Go through the records and tally the lines that include the word "will". The answer is that total alone.

START Records provided

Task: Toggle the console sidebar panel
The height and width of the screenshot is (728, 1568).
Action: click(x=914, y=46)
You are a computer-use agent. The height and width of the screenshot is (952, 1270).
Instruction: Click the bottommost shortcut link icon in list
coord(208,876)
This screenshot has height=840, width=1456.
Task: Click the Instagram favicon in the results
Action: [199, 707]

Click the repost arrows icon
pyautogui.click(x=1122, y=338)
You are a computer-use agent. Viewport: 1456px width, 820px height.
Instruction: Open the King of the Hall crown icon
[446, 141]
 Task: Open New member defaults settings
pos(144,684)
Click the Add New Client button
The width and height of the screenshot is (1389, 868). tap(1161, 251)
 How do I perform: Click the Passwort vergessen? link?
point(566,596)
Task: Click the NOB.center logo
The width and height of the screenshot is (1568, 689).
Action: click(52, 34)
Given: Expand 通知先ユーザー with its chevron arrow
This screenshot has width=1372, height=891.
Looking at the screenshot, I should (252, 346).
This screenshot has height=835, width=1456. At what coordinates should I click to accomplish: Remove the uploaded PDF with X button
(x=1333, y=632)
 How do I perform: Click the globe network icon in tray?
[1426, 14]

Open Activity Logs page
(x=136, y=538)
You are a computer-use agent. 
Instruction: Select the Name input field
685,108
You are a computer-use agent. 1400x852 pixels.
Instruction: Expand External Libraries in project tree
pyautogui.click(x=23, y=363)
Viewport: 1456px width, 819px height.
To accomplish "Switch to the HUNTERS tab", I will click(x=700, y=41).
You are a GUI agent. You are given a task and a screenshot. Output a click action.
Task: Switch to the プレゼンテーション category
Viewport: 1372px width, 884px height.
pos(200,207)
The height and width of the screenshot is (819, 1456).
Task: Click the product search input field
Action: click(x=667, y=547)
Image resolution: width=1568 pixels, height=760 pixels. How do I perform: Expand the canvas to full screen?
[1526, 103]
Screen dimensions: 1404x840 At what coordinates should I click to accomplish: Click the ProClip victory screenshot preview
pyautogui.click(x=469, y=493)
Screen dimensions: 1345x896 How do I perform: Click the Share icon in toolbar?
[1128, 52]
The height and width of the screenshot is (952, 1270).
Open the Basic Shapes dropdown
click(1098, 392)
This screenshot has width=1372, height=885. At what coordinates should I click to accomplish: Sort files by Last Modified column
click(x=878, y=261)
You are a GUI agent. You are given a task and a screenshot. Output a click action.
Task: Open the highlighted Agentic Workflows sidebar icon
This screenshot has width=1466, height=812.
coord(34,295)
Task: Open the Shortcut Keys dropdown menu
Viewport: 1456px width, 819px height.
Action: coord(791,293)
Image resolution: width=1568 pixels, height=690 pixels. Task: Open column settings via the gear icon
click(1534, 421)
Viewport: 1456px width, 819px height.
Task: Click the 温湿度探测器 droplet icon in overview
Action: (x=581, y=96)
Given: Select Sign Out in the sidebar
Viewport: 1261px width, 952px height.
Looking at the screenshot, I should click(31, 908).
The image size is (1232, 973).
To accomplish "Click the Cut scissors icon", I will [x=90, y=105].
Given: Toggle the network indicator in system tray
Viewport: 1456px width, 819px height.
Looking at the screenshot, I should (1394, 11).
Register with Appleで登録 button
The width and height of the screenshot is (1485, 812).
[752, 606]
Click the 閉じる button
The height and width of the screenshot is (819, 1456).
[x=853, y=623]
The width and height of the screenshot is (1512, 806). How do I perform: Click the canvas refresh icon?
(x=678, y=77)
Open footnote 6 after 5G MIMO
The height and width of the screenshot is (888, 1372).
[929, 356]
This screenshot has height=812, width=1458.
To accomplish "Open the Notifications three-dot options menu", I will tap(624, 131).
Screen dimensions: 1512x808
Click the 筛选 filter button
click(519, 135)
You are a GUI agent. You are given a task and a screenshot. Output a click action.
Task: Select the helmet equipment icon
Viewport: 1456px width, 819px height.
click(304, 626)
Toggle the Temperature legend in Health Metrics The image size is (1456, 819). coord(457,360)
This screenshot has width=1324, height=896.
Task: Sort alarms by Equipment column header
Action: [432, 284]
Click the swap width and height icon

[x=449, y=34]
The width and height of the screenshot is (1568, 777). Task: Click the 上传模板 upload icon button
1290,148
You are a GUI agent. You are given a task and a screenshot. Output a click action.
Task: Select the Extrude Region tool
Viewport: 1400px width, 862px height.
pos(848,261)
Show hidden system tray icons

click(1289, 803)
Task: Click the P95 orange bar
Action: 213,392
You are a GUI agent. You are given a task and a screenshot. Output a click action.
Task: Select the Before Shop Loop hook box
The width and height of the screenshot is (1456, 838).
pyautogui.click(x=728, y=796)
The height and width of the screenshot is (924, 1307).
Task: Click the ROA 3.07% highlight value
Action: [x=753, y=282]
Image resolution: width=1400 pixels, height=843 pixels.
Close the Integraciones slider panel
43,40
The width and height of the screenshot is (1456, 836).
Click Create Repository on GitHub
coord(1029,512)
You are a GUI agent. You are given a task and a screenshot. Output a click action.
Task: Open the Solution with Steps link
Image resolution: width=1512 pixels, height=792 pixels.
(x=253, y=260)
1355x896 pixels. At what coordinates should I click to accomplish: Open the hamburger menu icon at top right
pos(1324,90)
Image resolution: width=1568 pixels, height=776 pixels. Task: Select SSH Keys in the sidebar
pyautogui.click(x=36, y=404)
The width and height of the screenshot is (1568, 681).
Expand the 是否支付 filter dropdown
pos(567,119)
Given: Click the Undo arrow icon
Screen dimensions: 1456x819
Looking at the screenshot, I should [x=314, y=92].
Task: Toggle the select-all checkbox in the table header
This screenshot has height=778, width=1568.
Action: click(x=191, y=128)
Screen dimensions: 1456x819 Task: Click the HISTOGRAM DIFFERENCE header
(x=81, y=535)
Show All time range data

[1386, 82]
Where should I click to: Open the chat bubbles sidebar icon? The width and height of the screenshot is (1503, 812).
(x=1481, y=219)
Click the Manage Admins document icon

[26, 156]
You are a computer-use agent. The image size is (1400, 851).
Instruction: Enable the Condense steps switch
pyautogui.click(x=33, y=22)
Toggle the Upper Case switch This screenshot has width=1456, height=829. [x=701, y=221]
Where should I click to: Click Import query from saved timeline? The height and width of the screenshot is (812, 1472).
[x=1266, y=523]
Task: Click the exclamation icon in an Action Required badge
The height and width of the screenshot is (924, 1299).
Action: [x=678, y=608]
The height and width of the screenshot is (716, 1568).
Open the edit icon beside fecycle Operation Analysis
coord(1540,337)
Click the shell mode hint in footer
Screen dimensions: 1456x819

END Records provided

## Task result
3